Trump Team in Trouble

Further adding to the challenges facing Trump’s outside lawyers, the team’s spokesman, Mark Corallo, resigned on Thursday. Corallo confirmed Friday that he has resigned but declined to comment further.

Corallo’s departure is part of a larger restructuring of Trump’s team undertaken in recent days. Marc Kasowitz, Trump’s New York-based personal attorney who had been leading the effort, will take a reduced role, people familiar with the team said.

[...]

Mark Corallo is no longer working as a spokesman for the legal team. A former Justice Department spokesman, Mr. Corallo was one of several people cautioning against publicly criticizing Mr. Mueller.

  WaPo
He must have known he was going to have to pay for that nasty outburst of his where he threatened a man who asked an innocent question in an email.
Meanwhile, veteran Washington lawyer John Dowd, hired last month, will take the lead in responding to the Special Counsel and Congressional inquiries.
Dowd has said be believes Mueller has no right to investigate Trump's personal business - he's wrong, which I'm sure he'll be informed when he talks to Mueller and the Congressional Committees - and is now trying to scuttle reports that Trump and his lawyers are discussing firing Mueller.
Jay Sekulow, a lawyer who has been a familiar face in conservative media in recent years, will serve as the group’s public face, appearing frequently on television.

Sekulow said in an interview Thursday that the president and his legal team are intent on making sure Mueller stays within the boundaries of his assignment as special counsel. He said they will complain directly to Mueller if necessary.
That's for public consumption. Sekulow has no doubt read the official document assigning Mueller to the case.
On Monday, lawyer Ty Cobb, newly brought into the White House to handle responses to the Russian probe, convened a meeting with the president and his team of lawyers, according to two people briefed on the meeting. Cobb, who is not yet on the White House payroll, was described as attempting to instill some discipline in how the White House handles queries about the case. But Trump surprised many of his aides by speaking at length about the probe to the New York Times two days later.

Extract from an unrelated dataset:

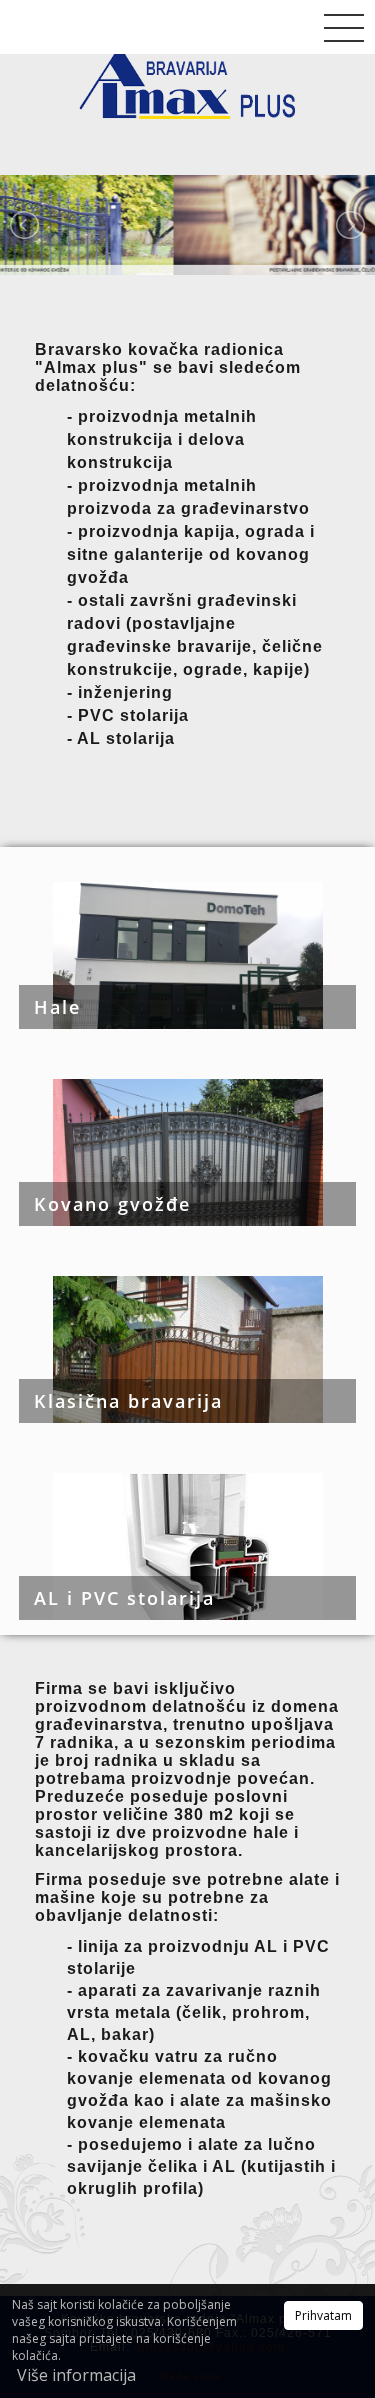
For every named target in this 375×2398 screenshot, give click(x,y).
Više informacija (76, 2375)
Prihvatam (323, 2315)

Cobb, who officially joins the White House team at the end of the month, declined to comment for this article.
Probably because he's not at all sure he wants to stay long enough to officially join the team.
The president has long called the FBI investigation into his campaign’s possible coordination with the Russians a “witch hunt.” But now, Trump is coming face-to-face with a powerful investigative team that is able to study evidence of any crime it encounters in the probe — including tax fraud, lying to federal agents and interference in the investigation.

“This is Ken Starr times 1,000,” said one lawyer involved in the case, referring to the independent counsel who oversaw an investigation that eventually led to House impeachment proceedings against President Bill Clinton. “Of course, it’s going to go into his finances.”
And we're all waiting gleefully, oblivious to what might be coming up behind us.